══ Dataset extract ══
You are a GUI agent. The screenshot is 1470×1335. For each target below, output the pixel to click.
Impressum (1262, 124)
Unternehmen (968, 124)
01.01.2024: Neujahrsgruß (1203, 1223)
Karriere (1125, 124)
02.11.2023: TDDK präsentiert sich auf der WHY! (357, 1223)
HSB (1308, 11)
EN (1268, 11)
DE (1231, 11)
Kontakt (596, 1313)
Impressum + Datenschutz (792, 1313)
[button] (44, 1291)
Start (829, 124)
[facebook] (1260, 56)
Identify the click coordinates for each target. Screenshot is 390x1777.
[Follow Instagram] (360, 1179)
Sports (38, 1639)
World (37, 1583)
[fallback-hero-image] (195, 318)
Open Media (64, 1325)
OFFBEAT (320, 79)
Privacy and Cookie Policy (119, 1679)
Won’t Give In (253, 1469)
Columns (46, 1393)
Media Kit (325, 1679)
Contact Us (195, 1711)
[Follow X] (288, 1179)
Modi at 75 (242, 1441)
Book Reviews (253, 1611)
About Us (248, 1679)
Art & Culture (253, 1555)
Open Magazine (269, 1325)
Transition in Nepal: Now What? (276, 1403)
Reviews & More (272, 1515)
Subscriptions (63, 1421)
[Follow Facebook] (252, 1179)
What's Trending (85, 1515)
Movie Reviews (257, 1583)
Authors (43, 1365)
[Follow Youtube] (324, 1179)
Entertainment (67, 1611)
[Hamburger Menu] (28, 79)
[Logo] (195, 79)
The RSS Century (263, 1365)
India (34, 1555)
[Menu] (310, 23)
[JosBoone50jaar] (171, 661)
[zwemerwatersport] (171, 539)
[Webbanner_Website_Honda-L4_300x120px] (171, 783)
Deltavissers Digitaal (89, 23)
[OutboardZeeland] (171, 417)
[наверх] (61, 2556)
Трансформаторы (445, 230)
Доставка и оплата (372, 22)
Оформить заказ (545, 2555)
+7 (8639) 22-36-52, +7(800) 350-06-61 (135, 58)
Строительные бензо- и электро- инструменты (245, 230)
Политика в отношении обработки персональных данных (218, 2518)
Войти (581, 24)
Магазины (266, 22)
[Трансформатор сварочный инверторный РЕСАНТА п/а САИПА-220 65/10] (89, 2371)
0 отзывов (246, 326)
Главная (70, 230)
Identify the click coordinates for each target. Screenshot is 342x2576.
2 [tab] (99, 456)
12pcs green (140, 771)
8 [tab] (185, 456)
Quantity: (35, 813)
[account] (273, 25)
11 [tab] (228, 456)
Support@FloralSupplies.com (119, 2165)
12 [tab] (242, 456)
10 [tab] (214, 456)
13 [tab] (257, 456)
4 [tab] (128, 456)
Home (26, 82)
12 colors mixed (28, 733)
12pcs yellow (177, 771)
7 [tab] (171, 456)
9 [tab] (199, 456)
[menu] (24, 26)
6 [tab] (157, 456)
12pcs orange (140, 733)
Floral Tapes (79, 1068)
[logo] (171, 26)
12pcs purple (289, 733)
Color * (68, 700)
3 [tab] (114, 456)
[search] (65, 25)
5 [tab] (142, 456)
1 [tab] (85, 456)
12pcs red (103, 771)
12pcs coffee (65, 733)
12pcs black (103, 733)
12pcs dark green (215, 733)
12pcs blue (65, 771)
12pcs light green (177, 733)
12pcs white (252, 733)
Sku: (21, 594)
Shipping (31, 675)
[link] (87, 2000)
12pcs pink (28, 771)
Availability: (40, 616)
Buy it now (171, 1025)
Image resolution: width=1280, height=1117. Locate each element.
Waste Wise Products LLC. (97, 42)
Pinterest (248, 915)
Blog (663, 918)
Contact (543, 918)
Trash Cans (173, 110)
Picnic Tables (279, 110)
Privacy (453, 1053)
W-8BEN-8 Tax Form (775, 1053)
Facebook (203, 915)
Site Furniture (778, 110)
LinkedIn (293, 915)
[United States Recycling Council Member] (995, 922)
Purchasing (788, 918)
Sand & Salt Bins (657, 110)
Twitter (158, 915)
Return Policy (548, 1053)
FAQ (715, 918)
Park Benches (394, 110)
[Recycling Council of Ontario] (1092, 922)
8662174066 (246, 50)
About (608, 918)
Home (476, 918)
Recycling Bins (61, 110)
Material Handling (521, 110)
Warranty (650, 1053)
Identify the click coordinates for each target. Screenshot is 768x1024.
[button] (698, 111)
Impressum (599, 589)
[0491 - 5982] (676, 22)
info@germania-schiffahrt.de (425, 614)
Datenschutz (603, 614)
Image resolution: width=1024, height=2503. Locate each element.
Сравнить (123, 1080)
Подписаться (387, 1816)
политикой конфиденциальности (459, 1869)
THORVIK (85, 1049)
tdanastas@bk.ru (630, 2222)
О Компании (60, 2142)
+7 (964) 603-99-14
═══
▸ Activity: Among the entries above, tally each line with the string "What" and state that figure only.

▸ Expected answer: 2